Election result for Bingara, New South Wales, Australia

A by-election was held for the New South Wales Legislative Assembly electorate of Bingara on 14 September 1904 because Samuel Moore had been appointed Secretary for Mines in the Carruthers ministry. Until 1904, members appointed to a ministerial position were required to face a by-election. These were generally uncontested. On this occasion a poll was required in Bingara, Glebe (James Hogue) and Tenterfield (Charles Lee) and all were comfortably re-elected.

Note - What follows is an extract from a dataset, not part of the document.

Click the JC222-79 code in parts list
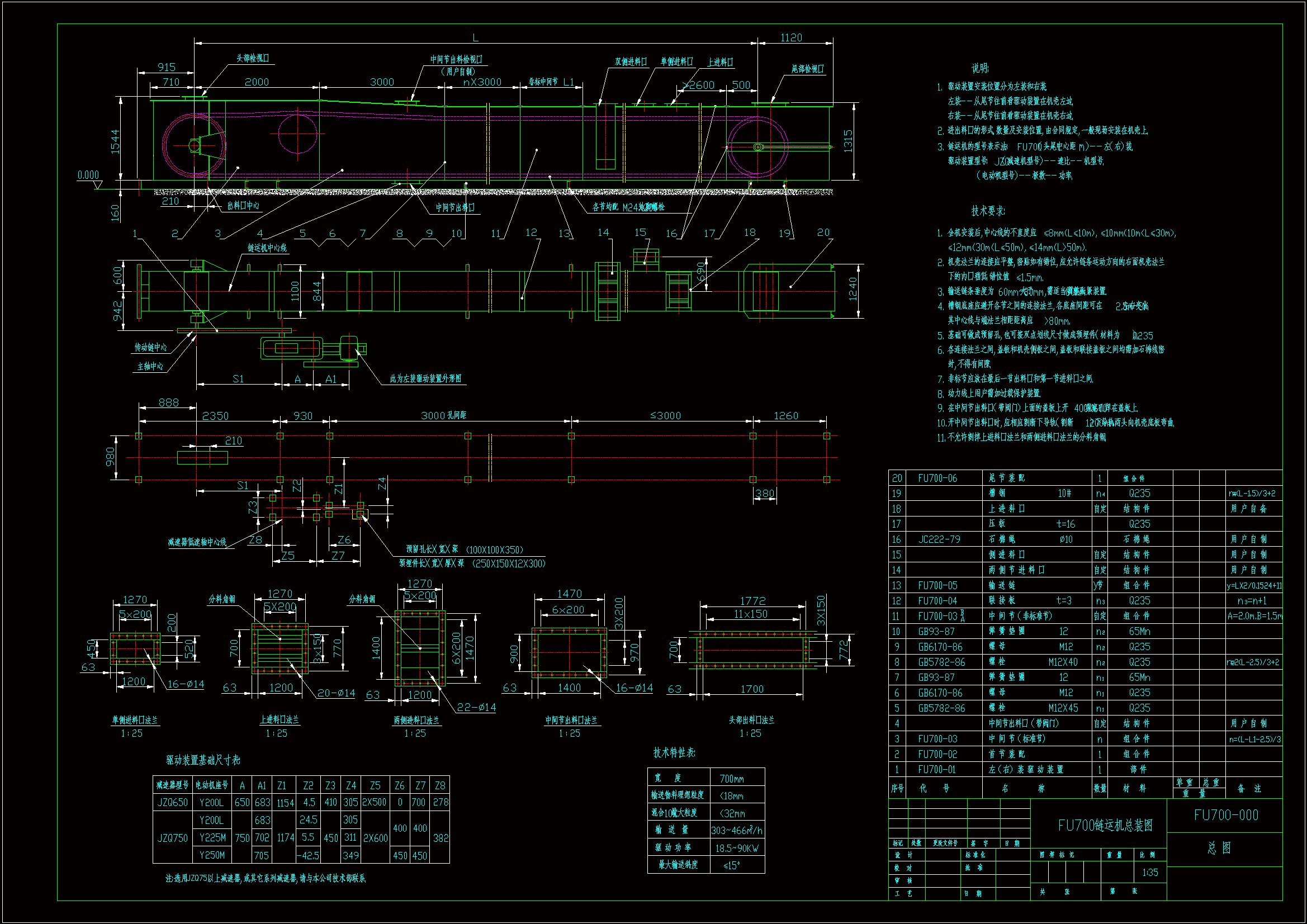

The four other ministers, Joseph Carruthers (St George), James Ashton (Goulburn), Broughton O'Conor (Sherbrooke) and Charles Wade (Gordon), were re-elected unopposed.

==Dates==

| Date | Event |
|---|---|
| 27 August 1904 | Samuel Moore appointed Secretary for Mines. |
| 30 August 1904 | Writ of election issued by the Speaker of the Legislative Assembly. |
| 8 September 1904 | Nominations |
| 14 September 1904 | Polling day |
| 20 September 1904 | Return of writ |

==Result==

1904 Bingara by-election Wednesday 14 September
| Party |  | Candidate | Votes | % | ±% |
|---|---|---|---|---|---|
|  | Liberal Reform | Samuel Moore (re-elected) | 2,261 | 79.8 |  |
|  | Labour | Frank Foster | 572 | 20.2 |  |
| Total formal votes |  |  | 2,833 | 100.0 |  |
| Informal votes |  |  | 0 | 0.0 |  |
| Turnout |  |  | 2,833 | 73.8 |  |
|  | Liberal Reform hold |  | Swing | N/A |  |

Samuel Moore was appointed Secretary for Mines in the Carruthers ministry.